The typical AV accident scenarios in the urban area obtained by clustering and association rule mining of real-world accident reports

Heliyon. 2024 Jan 19;10(3):e25000. doi: 10.1016/j.heliyon.2024.e25000. eCollection 2024 Feb 15.

Abstract

Automated Vehicles (AVs) based on a collection of advanced technologies such as big data and artificial intelligence have opened an opportunity to reduce traffic accidents caused by human drivers. Nevertheless, traffic accidents of AVs continue to occur, which raises safety and reliability concerns about AVs. AVs are particularly vulnerable to accidents on urban roads than on highways due to various dynamic objects and more complex infrastructure. Several studies proposed a scenario-based approach of experimenting with the response of AVs to specific situations as a way to test their safety. Reliable and concrete scenarios are necessary to test AV safety under critical conditions accurately. This study aims to derive a typical accident scenario for evaluating the safety of AVs, specifically in urban areas, by analysing collisions reported by the DMV of California, USA. We applied a hierarchical clustering method to find groups of similar reports and then executed association rule mining on each cluster to correlate between accident factors and collision types. We combined statistically significant association rules to constitute a total of 14 scenarios that are described according to an adapted PEGASUS framework.
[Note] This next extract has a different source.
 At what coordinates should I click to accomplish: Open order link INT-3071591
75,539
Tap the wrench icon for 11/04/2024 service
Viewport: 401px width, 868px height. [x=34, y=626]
The newly obtained scenarios exhibit significantly different accident patterns than the typical Human-driven Vehicles (HVs) in urban areas reported by National Highway Traffic Safety Administration. Our discovery urges AV safety to be tested reliably under scenarios more relevant than the existing HV accident scenarios.

Keywords: Automated vehicles; Real-world data; Safety evaluation; Typical accident scenarios.